• [Requirements]: Repeat the rows exactly, from the line containing "Go to Rip CD Audio section" through the line containing "pyautogui.click(x=131, y=725)", both included.

• [Dataset extract]:
·····
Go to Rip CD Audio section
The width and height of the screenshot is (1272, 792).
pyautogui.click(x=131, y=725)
·····
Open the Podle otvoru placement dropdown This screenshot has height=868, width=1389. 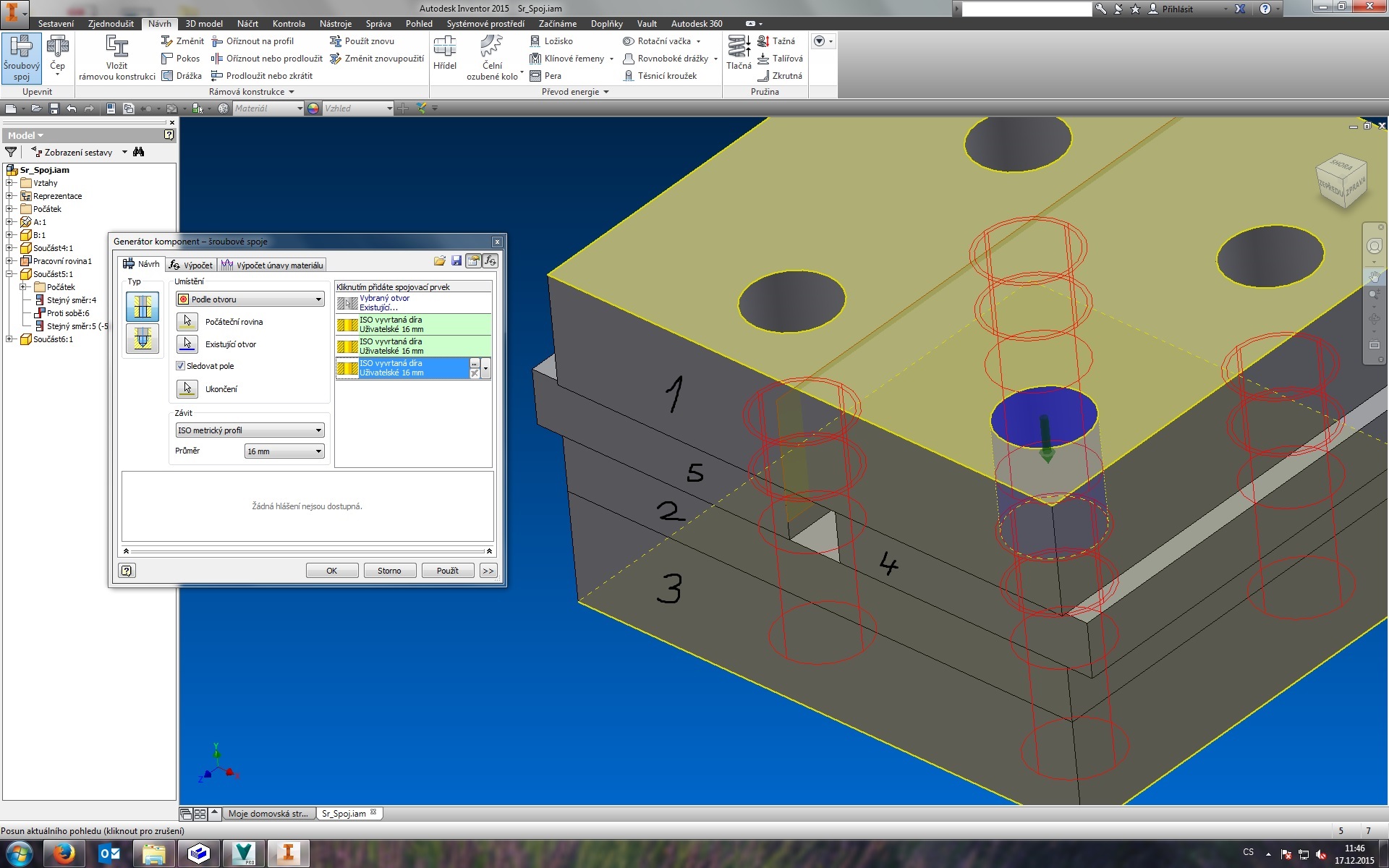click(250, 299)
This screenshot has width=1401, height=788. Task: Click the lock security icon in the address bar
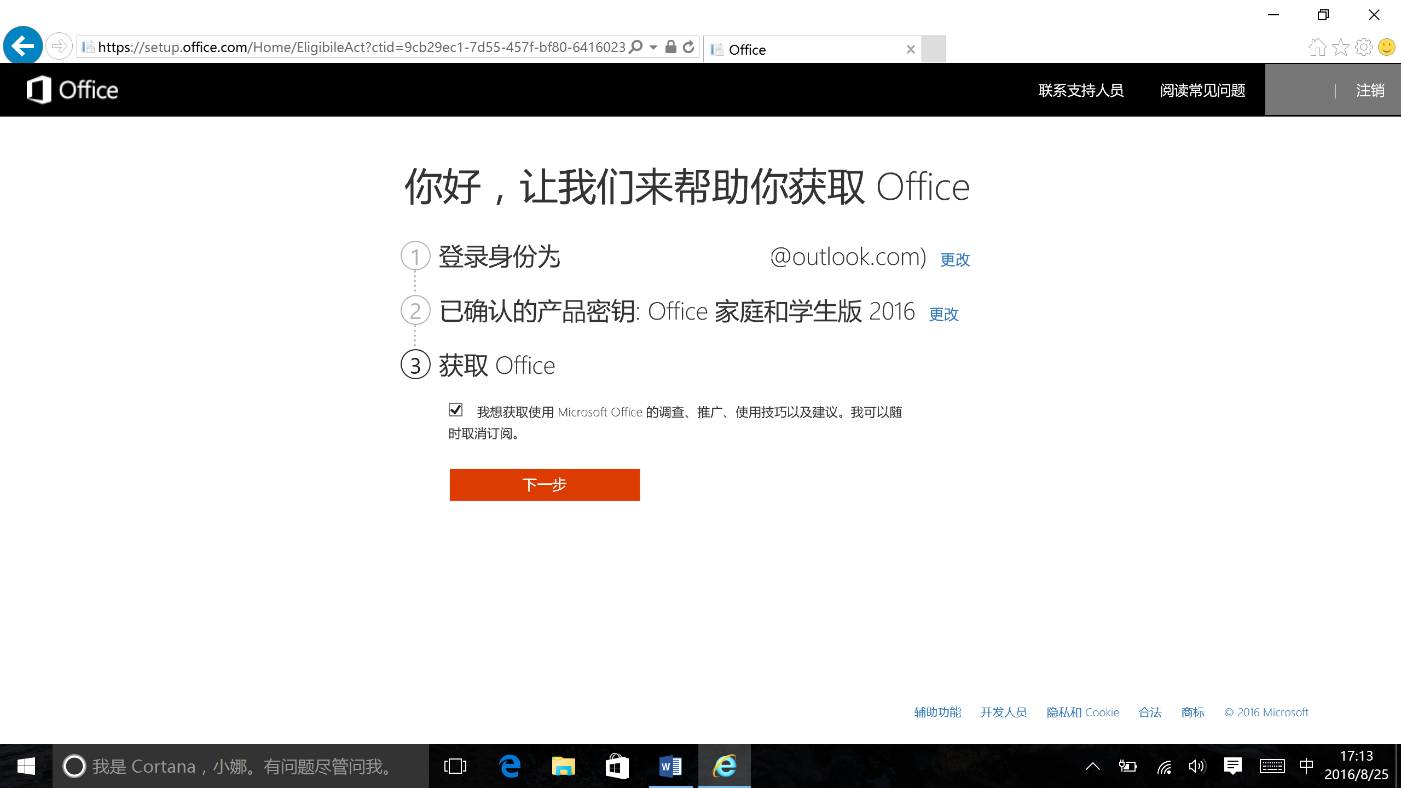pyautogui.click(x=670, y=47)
·····
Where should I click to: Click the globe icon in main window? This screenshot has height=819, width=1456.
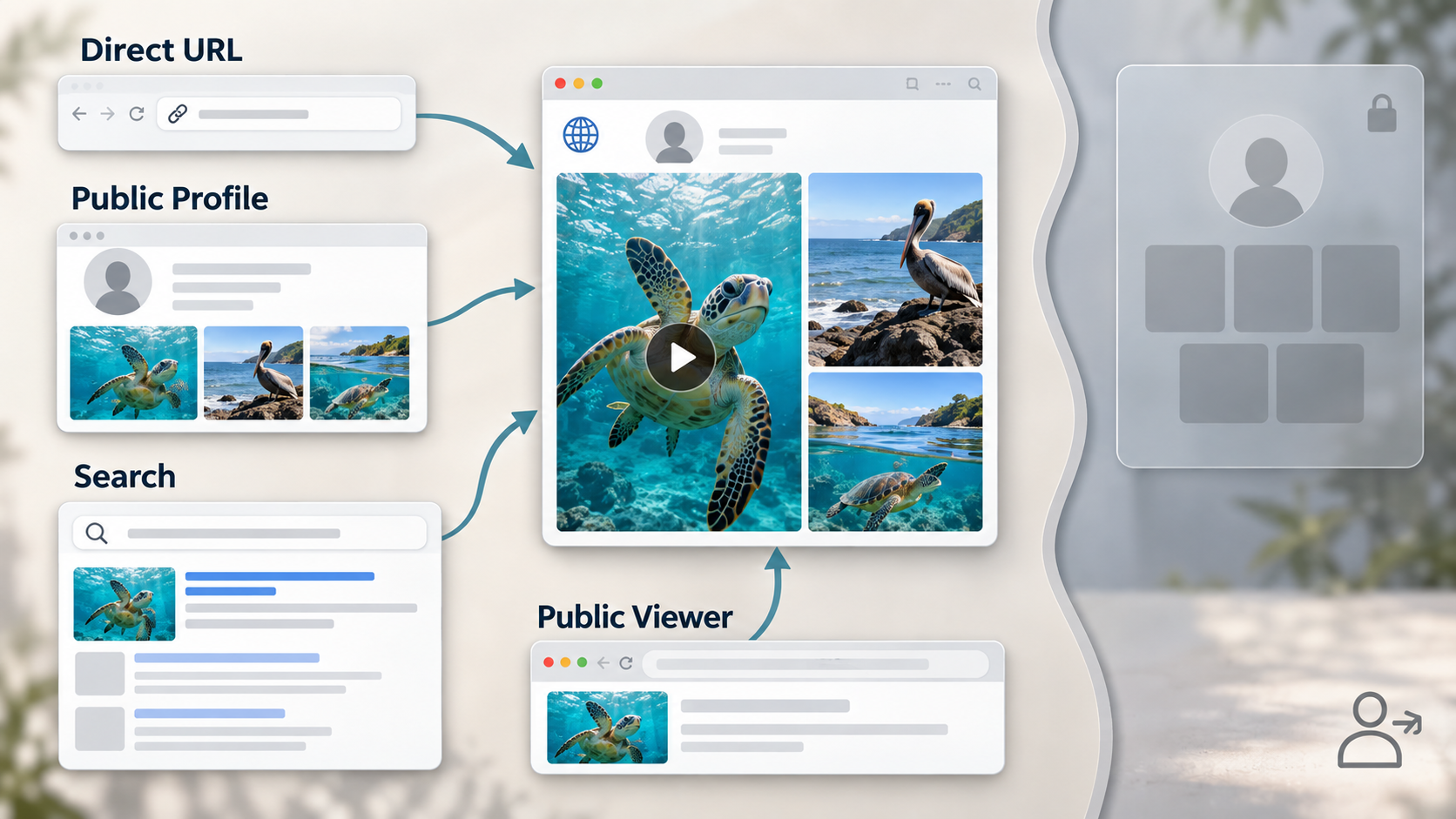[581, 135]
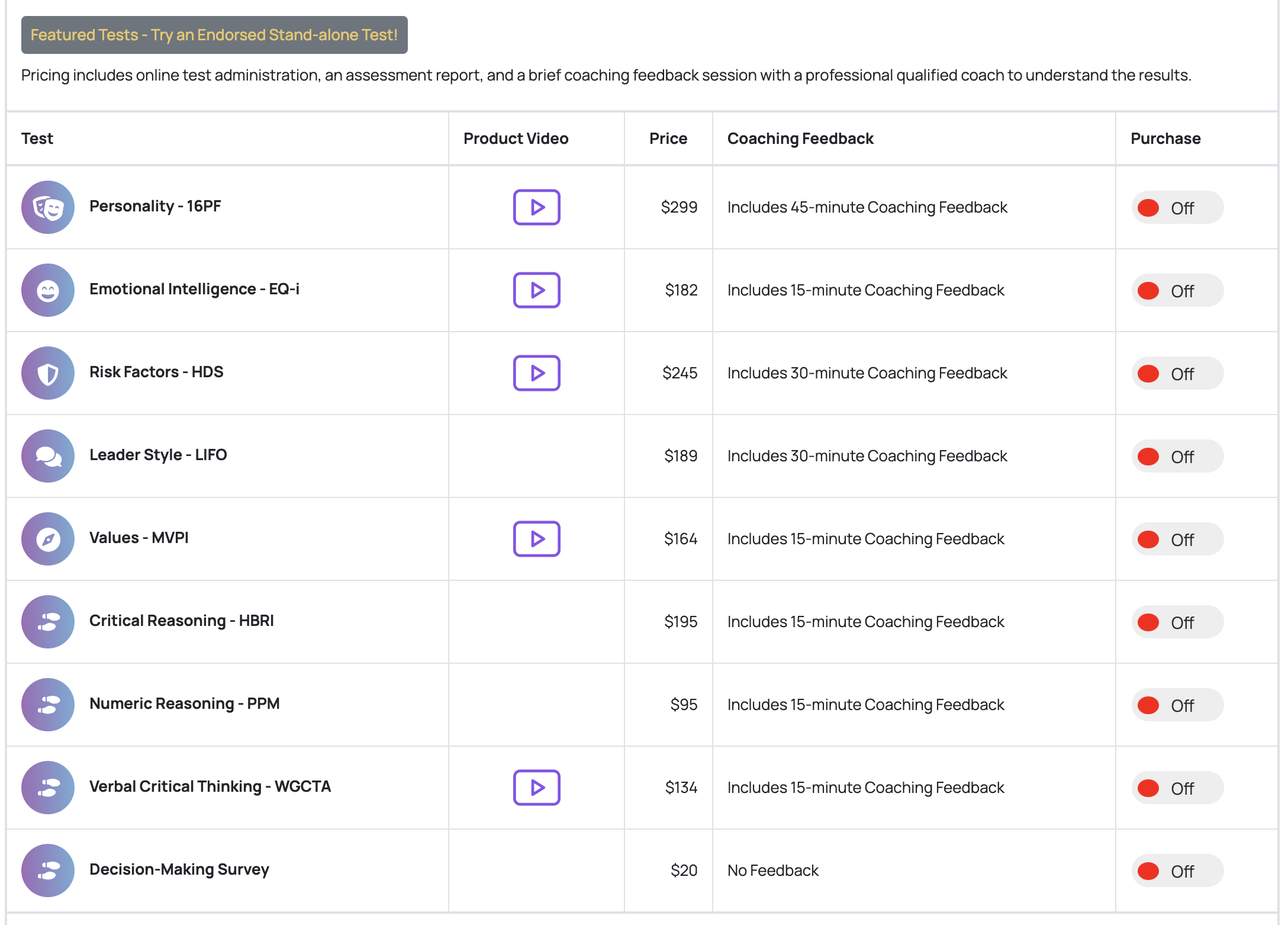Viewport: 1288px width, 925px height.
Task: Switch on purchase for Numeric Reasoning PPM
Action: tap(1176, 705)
·····
• [Answer for the task]:
Go to Rip CD Audio section
The width and height of the screenshot is (1272, 792).
pyautogui.click(x=131, y=725)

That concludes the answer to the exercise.